Tikvah for Parkinson is only six weeks old. Actually, it hasn’t even been born yet. We’re presently in the process of becoming recognized as a registered not-for-profit organization (although by the time this is published, the baby will already be in the nursery!). Today, we signed the papers with the lawyer, tomorrow, all the documents are being submitted to the government. Yet, despite our youth, we’ve accomplished a lot. We’ve set up a support group for women whose husbands have Parkinson; Each week, close to thirty men and women in three separate groups (two for men, one for women)participate in our rehabilitation program, which includes group exercise, gym, speech pathology, physiotherapy and a professionally lead support group. The participants are begging us to add another day, or even two. And we will . . . but not yet. First, we want to see these programs solidly established, and financially sustainable.
I’ve met with the CEO and head physician of Hertzog Hospital, who want to collaborate with Tikvah to create comprehensive rehabilitation center for people with Parkinson, as well as assuring that their planned Parkinson clinic will be patient-friendly.
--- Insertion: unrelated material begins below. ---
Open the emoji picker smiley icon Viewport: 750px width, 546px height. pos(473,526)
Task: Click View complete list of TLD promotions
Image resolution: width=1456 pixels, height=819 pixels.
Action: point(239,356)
I presented to a national forum consisting of public health doctors, heads of Kupath Cholim, heads of hospitals and representatives of the Health Ministry about the problems facing people with Parkinson in Jerusalem, focusing on the specific problems of the Orthodox community. Hopefully this publicity will lead to better care for Parkinson patients in Jerusalem. But it will take years for these dreams to become a reality.
Meanwhile, those of us challenged with Parkinson can’t wait. Each day, our window of opportunity grows smaller. We need that help now, so that we can dance at our grandchildren’s weddings.